A new twist from Simone Leigh – The artist, whose critically acclaimed work took over the American pavilion in Venice last year, has opened a major investigation at ICA Boston. A profile in the FinancialTimes describes her illustrious career, from humble beginnings making pinch pots as a young mother and still finishing her BA. Leigh has spoken of her abandoning explorations of colonial history to focus instead on the aftermath of colonization, and how she has worked to broaden her view of art worlds beyond the United States (FinancialTimes)

Sotheby’s relaunches Glitch sale following backlash – After coming under fire for the lack of female representation in its latest planned sale, “Glitch-ism,” the auction house has relaunched the sale as “Glitch: Beyond Binary.” The new, more inclusive sale, which begins April 19, will feature 34 NFTs from artists from the “glitch art” movement, a movement that embraces and explores errors in art. (CoinDesk)
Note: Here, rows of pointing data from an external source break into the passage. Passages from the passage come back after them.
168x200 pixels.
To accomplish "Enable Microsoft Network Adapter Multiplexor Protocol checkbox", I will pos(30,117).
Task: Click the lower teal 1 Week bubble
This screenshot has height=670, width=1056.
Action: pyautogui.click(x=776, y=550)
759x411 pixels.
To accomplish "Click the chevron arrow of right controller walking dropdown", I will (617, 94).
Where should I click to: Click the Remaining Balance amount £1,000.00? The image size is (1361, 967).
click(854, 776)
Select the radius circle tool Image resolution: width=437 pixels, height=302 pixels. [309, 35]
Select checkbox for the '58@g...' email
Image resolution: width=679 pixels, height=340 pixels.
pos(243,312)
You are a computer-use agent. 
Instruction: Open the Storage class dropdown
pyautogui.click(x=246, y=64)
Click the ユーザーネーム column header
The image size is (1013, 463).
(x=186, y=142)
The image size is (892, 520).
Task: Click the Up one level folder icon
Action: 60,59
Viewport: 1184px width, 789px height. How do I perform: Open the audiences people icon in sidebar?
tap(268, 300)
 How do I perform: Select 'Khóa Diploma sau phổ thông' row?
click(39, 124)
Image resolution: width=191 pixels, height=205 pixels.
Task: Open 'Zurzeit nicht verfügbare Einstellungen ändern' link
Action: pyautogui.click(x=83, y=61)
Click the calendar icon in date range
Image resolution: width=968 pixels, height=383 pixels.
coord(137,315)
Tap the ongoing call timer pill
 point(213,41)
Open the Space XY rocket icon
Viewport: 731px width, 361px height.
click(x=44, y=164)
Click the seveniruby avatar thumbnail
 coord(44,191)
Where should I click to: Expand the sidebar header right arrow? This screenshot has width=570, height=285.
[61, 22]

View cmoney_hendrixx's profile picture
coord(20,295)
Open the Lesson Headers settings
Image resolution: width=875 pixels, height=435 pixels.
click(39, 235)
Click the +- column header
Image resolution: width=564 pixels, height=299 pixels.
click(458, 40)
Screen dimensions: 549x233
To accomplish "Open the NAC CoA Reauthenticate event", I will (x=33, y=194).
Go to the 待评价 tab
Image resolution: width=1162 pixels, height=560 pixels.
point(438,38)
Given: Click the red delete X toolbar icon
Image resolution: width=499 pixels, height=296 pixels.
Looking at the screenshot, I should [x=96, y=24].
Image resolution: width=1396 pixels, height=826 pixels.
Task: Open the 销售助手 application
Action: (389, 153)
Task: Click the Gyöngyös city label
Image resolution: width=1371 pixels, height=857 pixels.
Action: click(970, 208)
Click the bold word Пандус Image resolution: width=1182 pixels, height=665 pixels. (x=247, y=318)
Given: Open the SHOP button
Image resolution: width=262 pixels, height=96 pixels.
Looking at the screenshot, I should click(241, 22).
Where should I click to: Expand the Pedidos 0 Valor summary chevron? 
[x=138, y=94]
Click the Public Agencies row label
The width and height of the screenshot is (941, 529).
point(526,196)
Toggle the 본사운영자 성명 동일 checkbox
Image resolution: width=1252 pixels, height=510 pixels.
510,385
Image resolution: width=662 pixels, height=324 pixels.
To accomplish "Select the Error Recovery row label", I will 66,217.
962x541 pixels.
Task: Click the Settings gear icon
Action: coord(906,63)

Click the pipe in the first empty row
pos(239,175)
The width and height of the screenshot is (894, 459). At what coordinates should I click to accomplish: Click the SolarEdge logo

TIME100 names the most influential people of 2023 – Artists Wolfgang Tillmans, Simone Leigh and El Anatsui are among those selected last year as the magazine’s “most influential people”. Visual artists are in good company, among other cultural luminaries like Jennifer Coolidge, Beyoncé and Neil Gaiman. (TIME)

Roberta Smith re-evaluates Cecily Brown – After panning the New York artist’s exhibition 23 years earlier, art critics have had a change of heart thanks, in part, to their new investigation, “Cecily Brown: Death and Maidat the Metropolitan Museum of Art. According to Smith, the new opinion of Brown, who exhibited 20 paintings and 25 drawings and prints, was not due to the development of the artist but to the expansion of Smith’s own taste. (New York Times)

MOVERS AND SHAKERS

Cy Gavin joins Gagosian – The Hudson Valley artist whose large-scale landscapes is inspired from his paternal homeland of Bermuda, joined the mega-gallery roster months after hosting a solo exhibition of his work at a New York outpost. Curator Antwaun Sargent said the work “questions that arises from a reflection on nature, its own relationship and historical relationship to the land…and people’s connection to a land”. His next exhibition with the gallery will take place in Rome this fall. (ART news)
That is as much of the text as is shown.